In an Internet-driven world, social media has become the go-to source for all kinds of information. This is especially relevant in crisis-like situations, when warnings and risk-related information are actively circulated on social media platforms. But currently, there is no way of determining the accuracy of the information provided. This has occasionally resulted in the spread of misinformation, with some readers often bearing the brunt of it. In a study published in Japanese Psychological Research, scientists at Osaka University, including Prof Asako Miura, found a pattern through which information spreads on social media -- which could help prevent the spread of fake news.

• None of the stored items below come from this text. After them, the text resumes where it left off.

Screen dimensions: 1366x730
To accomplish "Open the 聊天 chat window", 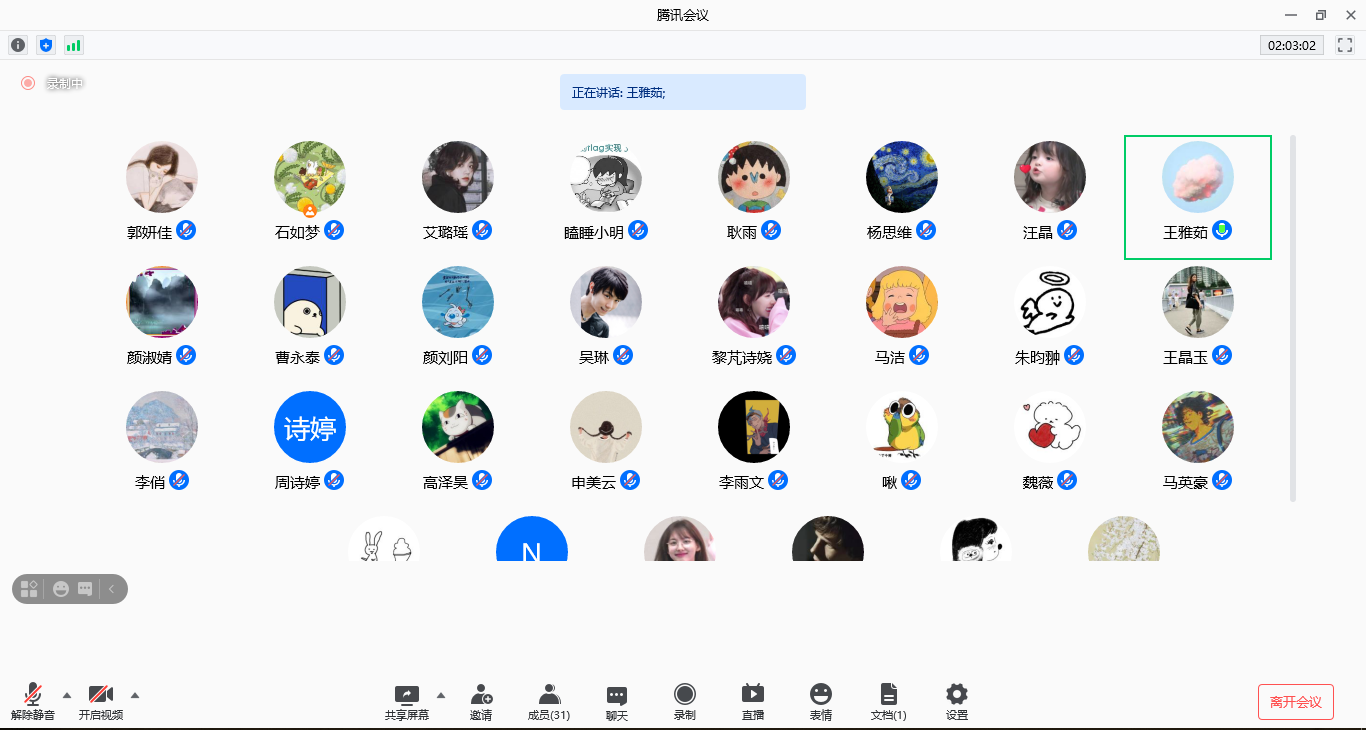I will tap(617, 701).
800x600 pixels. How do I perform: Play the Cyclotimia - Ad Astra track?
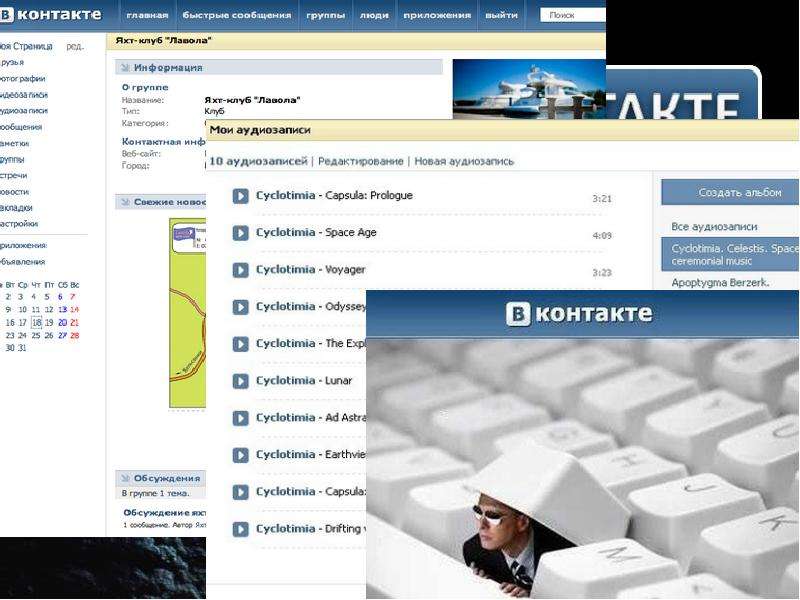pos(240,418)
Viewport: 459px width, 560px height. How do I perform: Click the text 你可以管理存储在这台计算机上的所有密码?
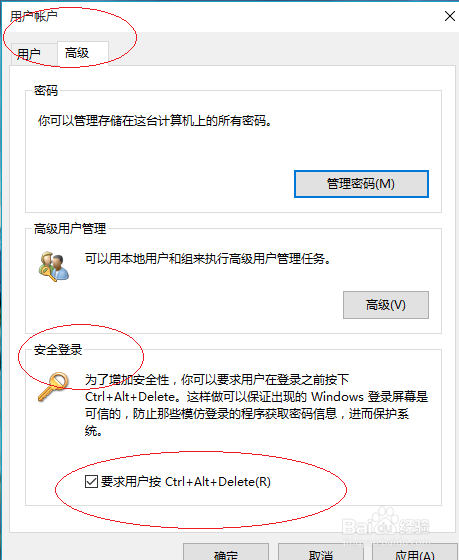tap(155, 121)
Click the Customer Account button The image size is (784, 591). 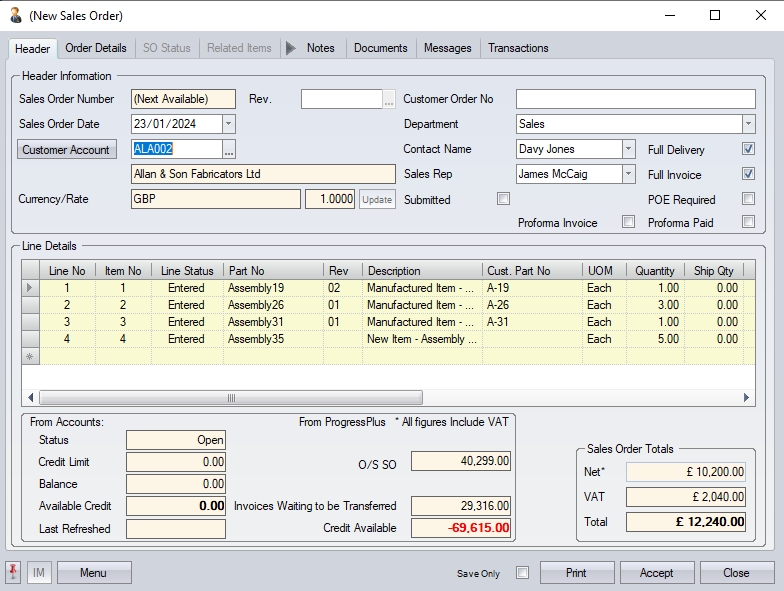tap(67, 150)
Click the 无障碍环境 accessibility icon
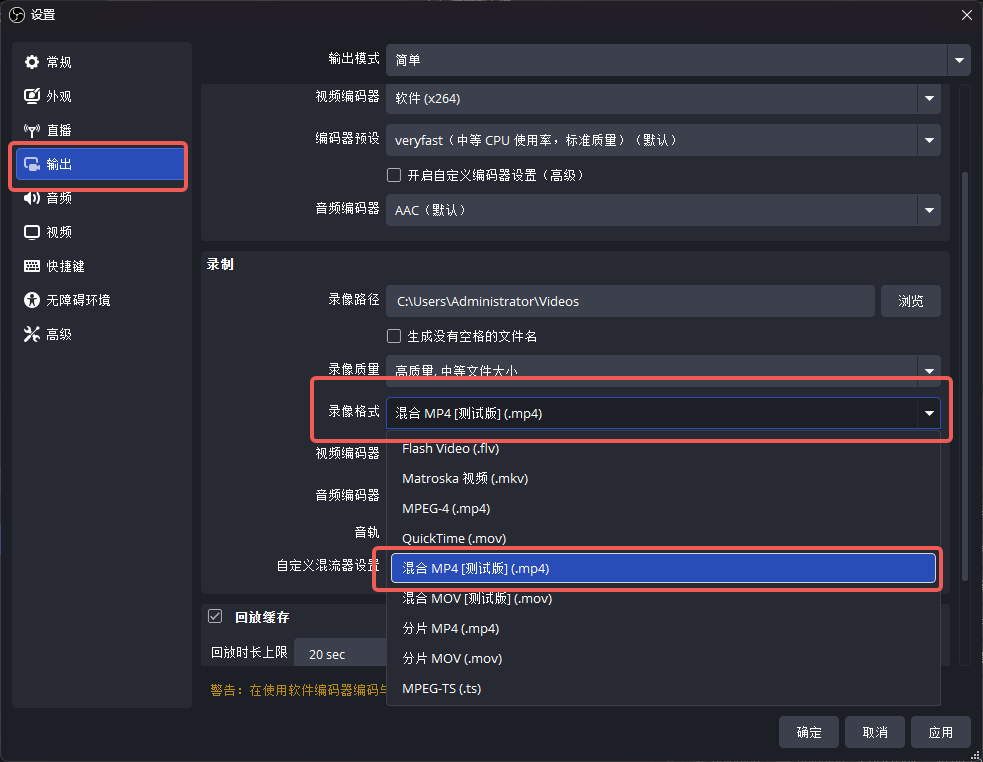983x762 pixels. [32, 300]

The scientists focused on Twitter, a popular site where users can disseminate or share information through the "retweet" feature. Conventional models of information diffusion fail to adequately explain the exact transmission route on social media, as they do not take into account individual user characteristics. Therefore, to study these characteristics, the scientists first selected 10 highly retweeted (more than 50 times) risk-related tweets. Based on Slovic's well-known definition of risk perception, a cognitive model used to assess how people perceive certain risks, they assessed whether users perceived these risks as "dreadful" (related to large-scale events with potentially dire consequences) or "unknown" (when the impact of the event is unknown). They then analyzed the personal networks of the users who tweeted/retweeted particular tweets -- specifically the number of followers, followees, and mutual connections.

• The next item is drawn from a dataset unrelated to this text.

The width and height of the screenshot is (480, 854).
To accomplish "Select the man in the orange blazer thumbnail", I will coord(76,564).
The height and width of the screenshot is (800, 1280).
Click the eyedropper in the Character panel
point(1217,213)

They found that users with fewer connections tend to spread information arbitrarily, possibly owing to a lack of experience or awareness. But, users with a high number of mutual connections were more emotionally driven -- they were more likely to spread dreadful information, possibly intending to share their reactions with the public. Prof Miura explains, "Our study showed the existence of an information diffusion mechanism on social media that cannot be explained by conventional theoretical models. We showed that risk perception has a significant impact on the 'retweetability' of tweets."